Oscar Pistorius : « Reeva n’aurait pas voulu que je gâche ma vie en prison »

L'athlète paralympique sud-africain Oscar Pistorius en quittant le tribunal de Pretoria le 15 juin 2016. © Themba Hadebe/AP/SIPA

Pour la première fois, Oscar Pistorius qui devrait connaître sa peine le 6 juillet prochain pour le meurtre de sa petite amie, s'est livré à un média. L'interview sera diffusée vendredi soir sur la chaîne de télévision britannique ITV.

« Je ne veux pas retourner en prison. Je ne veux pas gâcher ma vie là-bas », sanglote Oscar Pistorius face à la caméra, dans un entretien accordé à la chaîne de télévision britannique ITV qui sera diffusé le 25 juin, mais dont le quotidien The Guardian a pu se procurer des extraits. « Si j’avais l’occasion de me racheter, j’aimerais aider les plus défavorisés. Je crois que si Reeva me regarde, elle voudrait que je vive cette vie-là », ajoute-t-il, toujours en sanglotant.

Une interview polémique

C’est la première fois depuis la nuit du drame que l’athlète paralympique, jugé coupable du meurtre avec préméditation de sa petite amie, Reeva Steenkamp, lors de son procès en appel s’exprime dans les médias . Et qu’il donne sa version des faits, selon le journal britannique.

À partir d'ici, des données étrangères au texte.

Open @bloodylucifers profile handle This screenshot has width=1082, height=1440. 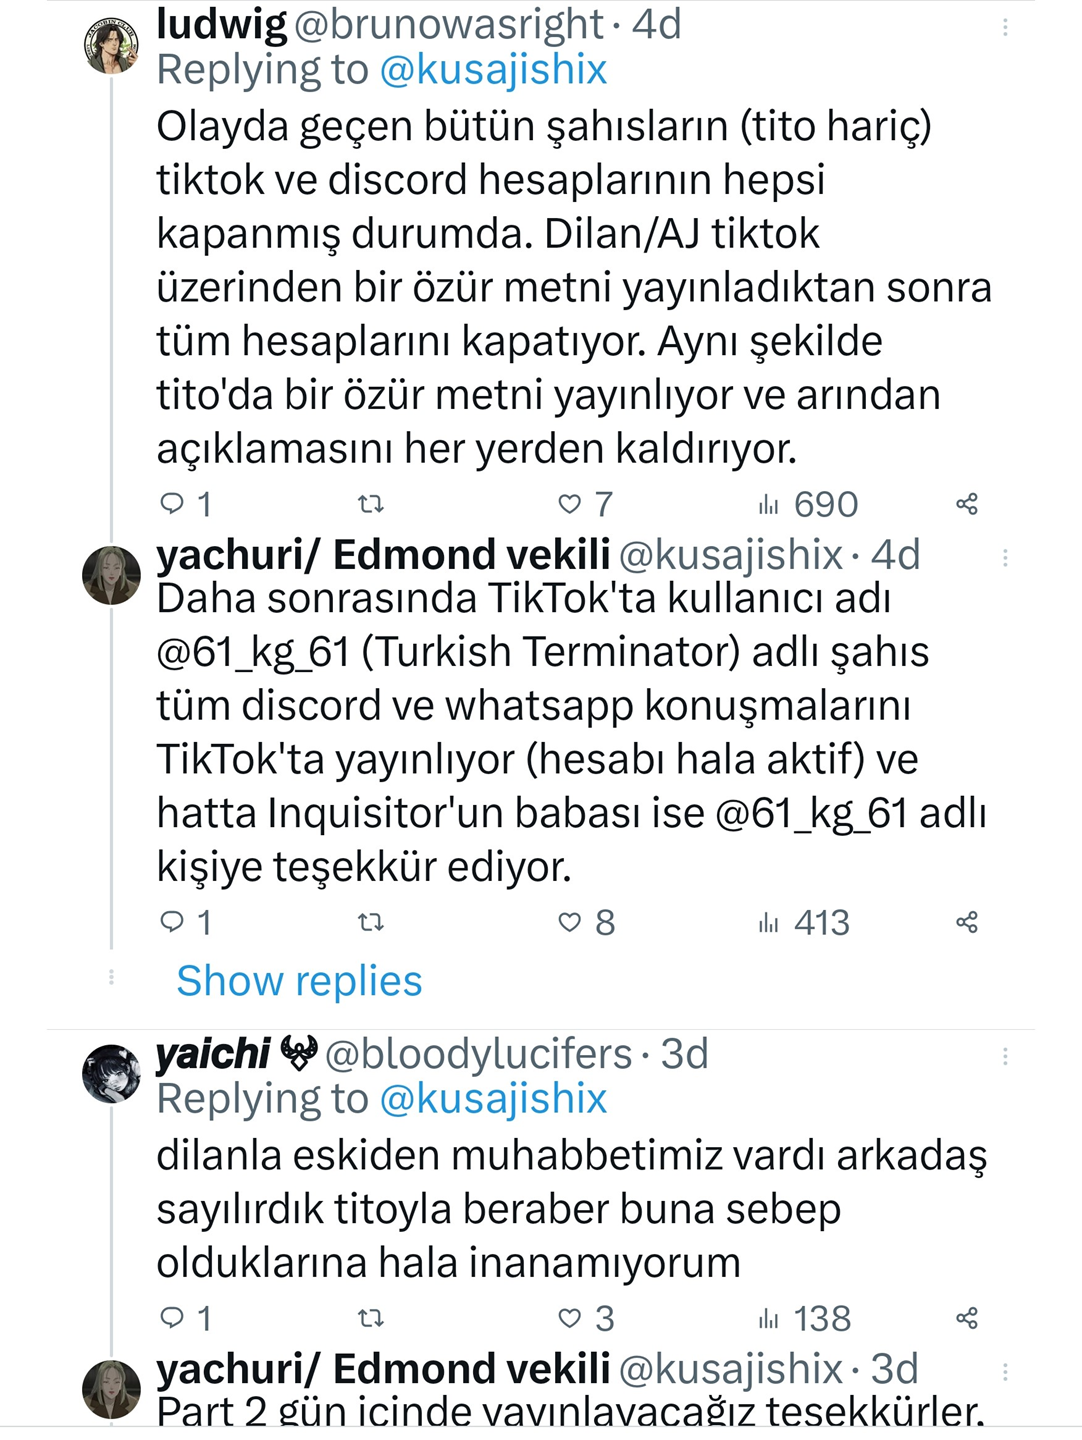coord(478,1054)
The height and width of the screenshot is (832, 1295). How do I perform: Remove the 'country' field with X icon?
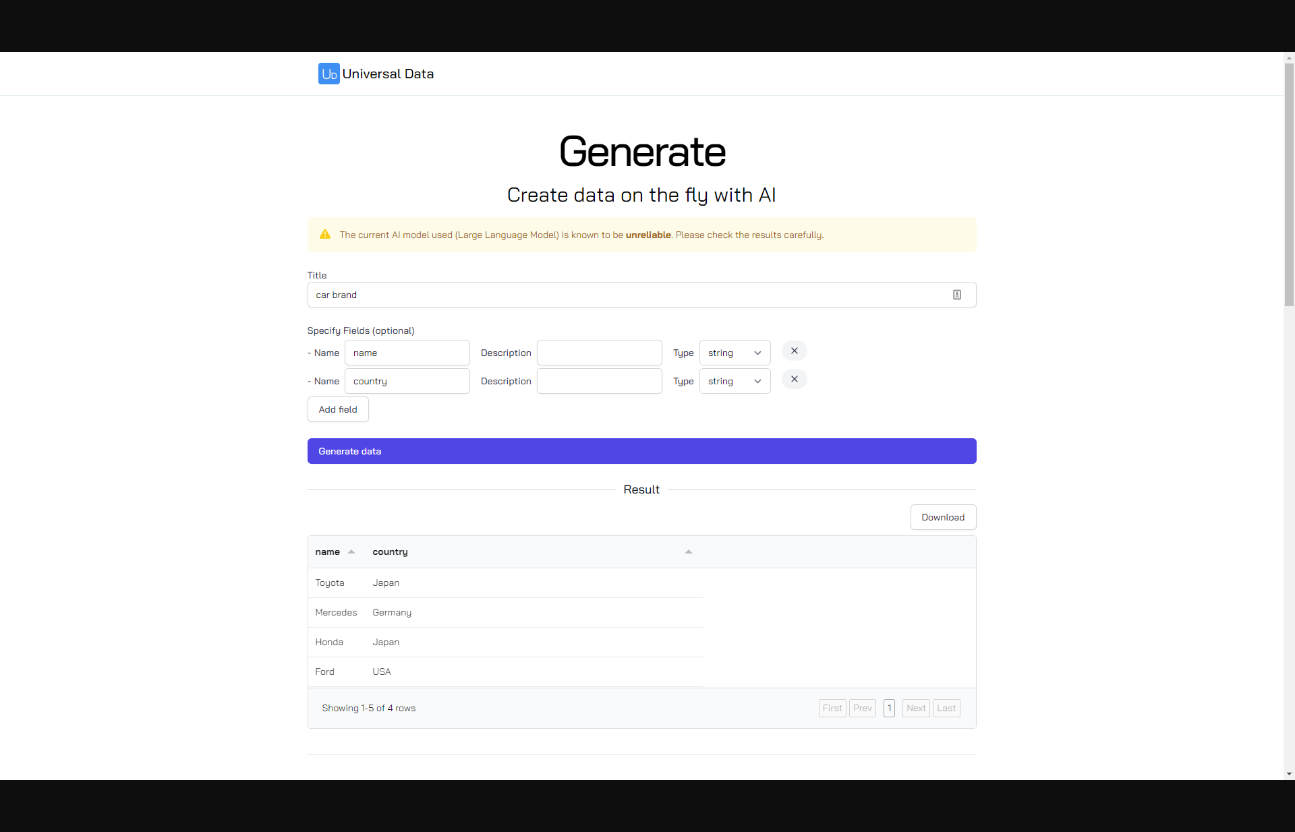point(794,380)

Une version, dont le tribunal de Pretoria a été privé la semaine dernière en raison de l’état de santé d’Oscar Pistorius, incapable de témoigner d’après son psychologue, au grand dam du procureur principal qui avait eu vent de la diffusion de l’interview télévisée. Mais qui, selon le quotidien britannique, ne dévie pas de sa ligne de défense.

Une dramatique erreur

Depuis le départ, Oscar Pistorius qui avait témoigné lors de son procès en première instance, explique qu’il aurait tué Reeva Steenkamp par erreur, en la prenant pour un cambrioleur caché dans les toilettes. Ce que conteste le parquet qui soutient que l’ex-mannequin de 29 ans se serait réfugiée dans les toilettes pour fuir la colère d’Oscar Pistorius avant qu’il ne l’abatte de quatre balles de 9mm.

« Oscar doit payer pour ce qu’il a fait », a martelé devant la cour, en larmes, le père de Reeva Steenkamp, dont le témoignage lors du procès en appel était très attendu. Le champion handicapé qui s’était illustré lors des Jeux Olympique de Londres il y a quatre ans en courant avec les valides vit chez son oncle à Pretoria depuis décembre 2015, date à laquelle il a obtenu le droit de quitter la prison et d’être assigné à résidence, avec port obligatoire d’un bracelet électronique. La sentence devrait tomber le 6 juillet prochain.